Almost every professional cheerleading squad has annual tryouts. To attend tryouts, you must be at least 18 years old, have a GED or High School diploma, maintain peak physical fitness, and have another full time job. At tryouts, cheerleaders must perform dance routines, make public speeches, and demonstrate their fitness. They are often required to go through an interview process, display a unique talent, and even take tests and write essays. With only 30 to 40 cheerleaders per team, it’s a competitive process to land one of these coveted cheerleader jobs.

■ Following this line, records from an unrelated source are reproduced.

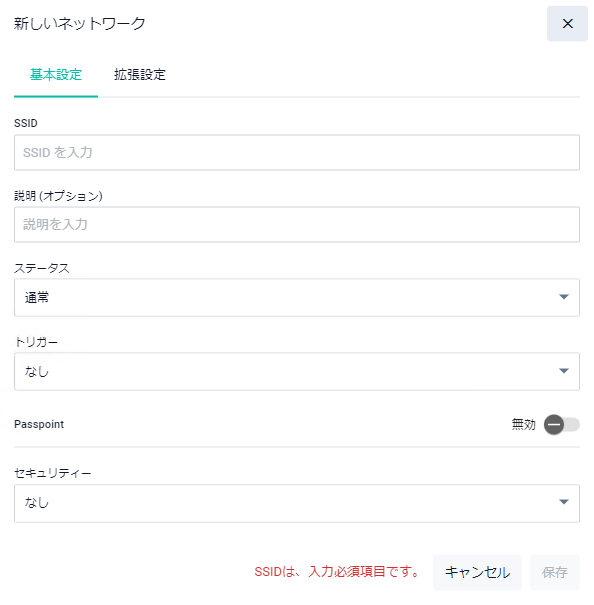
Task: Click the red SSID required error message
Action: click(x=337, y=572)
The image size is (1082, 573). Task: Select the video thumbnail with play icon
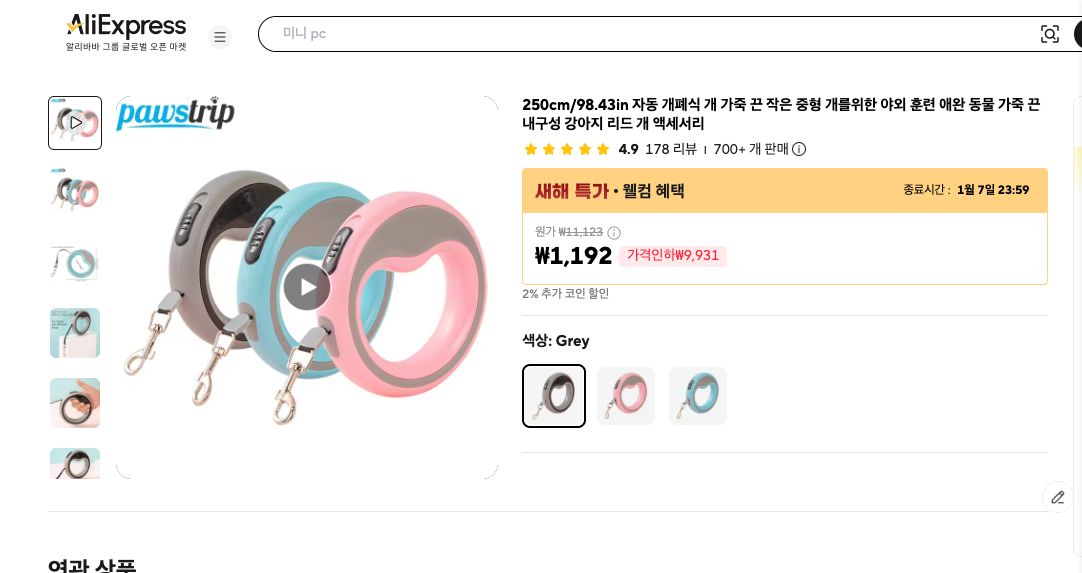coord(75,123)
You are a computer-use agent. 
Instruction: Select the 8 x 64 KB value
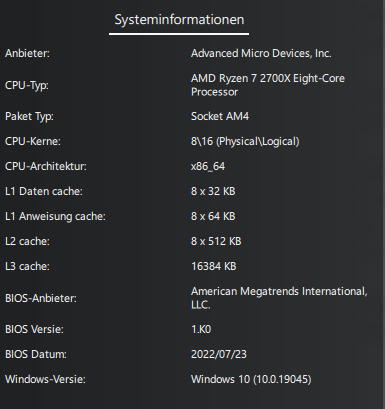(x=213, y=216)
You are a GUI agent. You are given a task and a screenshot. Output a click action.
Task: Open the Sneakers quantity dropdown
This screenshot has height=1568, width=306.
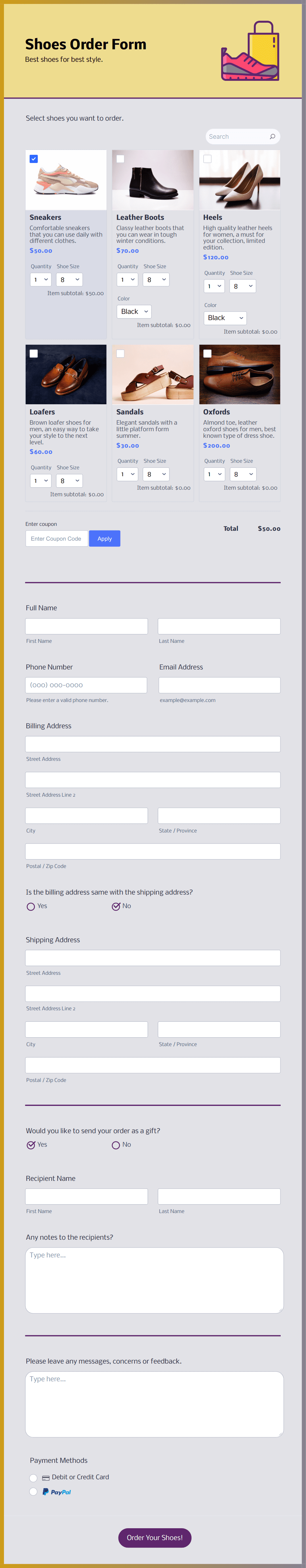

Teams are very selective in their hiring process because the cheerleaders will represent the team and organization. Once hired, cheerleaders have to follow strict rules about tanning, undergarments, vision wear, hair color and style, social networking, feelings, standing, eating, showering, skin care, weight, breath, feet, makeup, shaving, “jiggle tests”, cleansing, and more. It takes dedication to make it as a cheerleader.
With all the rules and time commitments, cheerleaders may only be paid $50 to $150 per home game. On average, most cheerleaders make about $1250 per season. Most cheerleaders last less than 4 seasons before moving on. NBA cheerleaders may make more money because there are more home games. Some NFL cheerleaders made headlines in 2014 by suing over the minimal pay and huge time commitments. This may change the world of cheerleading in the future.
Cheerleaders do get perks like gym passes, spa packages, and other freebies, but the biggest perk is the exposure that they receive. Many cheerleaders use cheerleading jobs to jumpstart their modeling, dancing, or acting careers. Maybe you’ve heard of famous cheerleaders like Paula Abdul, a former LA Lakers girl, or Teri Hatcher, a former cheerleader for the San Francisco 49ers? Other celebrities with cheerleading on their resume include Cameron Diaz, Christina Aguilera, Madonna, Steve Martin, George W. Bush, and Franklin D. Roosevelt.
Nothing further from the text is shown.